A função social é inerente a todo direito subjetivo privado ou público, ou seja, economia mista

O grande jurista francês, Leon Duguit (1859-1928) sempre foi bem próximo da Igreja. Duguit desenvolveu idéias do sansimonismo cristão. Estas idéias de Saint Simon, mais católico que qualquer coisa, influenciaram o livro “Política positiva” (I/154-155), de Augusto Comte, que ensinava que “cada cidadão constitui”, sob certo aspecto, “um funcionário público”, com “atribuições” que “determinam” ”as obrigações e as pretensões”. Trata-se de um “princípio universal”. Cada ato tem uma “função social”.

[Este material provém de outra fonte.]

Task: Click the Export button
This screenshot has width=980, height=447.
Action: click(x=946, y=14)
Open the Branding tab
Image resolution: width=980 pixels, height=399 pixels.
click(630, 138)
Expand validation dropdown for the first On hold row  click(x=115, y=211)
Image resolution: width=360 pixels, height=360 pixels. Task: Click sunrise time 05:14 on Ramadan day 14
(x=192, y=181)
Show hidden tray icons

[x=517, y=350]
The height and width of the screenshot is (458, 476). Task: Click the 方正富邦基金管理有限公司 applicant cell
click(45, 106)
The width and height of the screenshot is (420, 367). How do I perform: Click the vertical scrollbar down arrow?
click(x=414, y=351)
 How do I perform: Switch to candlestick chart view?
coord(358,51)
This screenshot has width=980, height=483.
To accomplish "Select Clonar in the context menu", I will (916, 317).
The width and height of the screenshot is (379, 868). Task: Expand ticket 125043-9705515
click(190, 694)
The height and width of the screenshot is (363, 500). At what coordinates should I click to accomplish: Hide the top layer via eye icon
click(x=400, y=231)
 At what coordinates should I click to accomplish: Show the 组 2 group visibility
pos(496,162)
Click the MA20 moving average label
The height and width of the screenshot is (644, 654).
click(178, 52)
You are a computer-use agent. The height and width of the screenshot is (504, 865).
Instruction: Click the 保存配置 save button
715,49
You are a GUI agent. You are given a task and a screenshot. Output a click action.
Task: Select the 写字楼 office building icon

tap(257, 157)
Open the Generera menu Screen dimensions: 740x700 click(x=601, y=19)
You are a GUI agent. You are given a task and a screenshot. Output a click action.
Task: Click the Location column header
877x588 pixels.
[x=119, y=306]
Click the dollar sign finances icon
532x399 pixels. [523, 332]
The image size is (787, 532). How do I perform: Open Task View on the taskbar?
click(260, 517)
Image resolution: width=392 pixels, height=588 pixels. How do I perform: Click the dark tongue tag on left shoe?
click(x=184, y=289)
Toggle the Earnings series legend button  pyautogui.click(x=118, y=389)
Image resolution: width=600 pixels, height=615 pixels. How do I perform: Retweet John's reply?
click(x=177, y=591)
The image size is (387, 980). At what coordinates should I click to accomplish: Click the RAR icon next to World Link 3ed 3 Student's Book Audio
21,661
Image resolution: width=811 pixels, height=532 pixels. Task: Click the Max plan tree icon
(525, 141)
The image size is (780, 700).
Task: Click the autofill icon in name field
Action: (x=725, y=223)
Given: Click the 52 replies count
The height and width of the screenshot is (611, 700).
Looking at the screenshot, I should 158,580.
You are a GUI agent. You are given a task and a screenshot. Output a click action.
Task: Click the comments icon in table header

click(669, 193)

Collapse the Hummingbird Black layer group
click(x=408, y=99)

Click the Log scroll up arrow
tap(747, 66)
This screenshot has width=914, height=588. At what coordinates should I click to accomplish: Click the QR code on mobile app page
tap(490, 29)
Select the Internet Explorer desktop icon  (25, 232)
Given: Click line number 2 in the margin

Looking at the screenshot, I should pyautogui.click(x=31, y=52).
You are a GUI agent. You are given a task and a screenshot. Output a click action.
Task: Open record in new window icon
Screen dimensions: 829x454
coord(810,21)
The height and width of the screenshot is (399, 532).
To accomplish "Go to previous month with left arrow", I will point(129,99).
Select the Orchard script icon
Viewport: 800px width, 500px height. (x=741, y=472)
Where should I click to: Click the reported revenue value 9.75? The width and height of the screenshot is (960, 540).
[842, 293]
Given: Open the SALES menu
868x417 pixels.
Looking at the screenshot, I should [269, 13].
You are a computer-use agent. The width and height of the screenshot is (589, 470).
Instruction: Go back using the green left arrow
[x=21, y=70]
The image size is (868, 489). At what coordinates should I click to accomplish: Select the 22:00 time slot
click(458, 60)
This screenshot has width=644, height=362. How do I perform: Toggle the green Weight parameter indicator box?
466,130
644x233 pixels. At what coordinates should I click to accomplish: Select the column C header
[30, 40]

O livro de Duguit, “As transformações gerais do direito privado depois do Código de Napoleão”, esboçam boa crítica ao capitalismo. Estas idéias foram ampliadas nos textos de Karl Renner, Campion e Louis Josserand. A mesma tônica em Suarez, e também na Escola tomista cultural-histórica, de Zigliara, Liberatore, Taparelli e outros, que acentua as circunstâncias históricas e sociais, na formação do Direito. O mesmo no melhor do historicismo jurídico e econômico. 

Também estão em Anton Menger, no socialismo jurídico. E estão nos grandes juristas franceses, que interpretaram o melhor das ideias da Revolução francesa em boa harmonia com as ideias cristãs, pois as ideias cristãs foram as matrizes principais do melhor da Democracia. 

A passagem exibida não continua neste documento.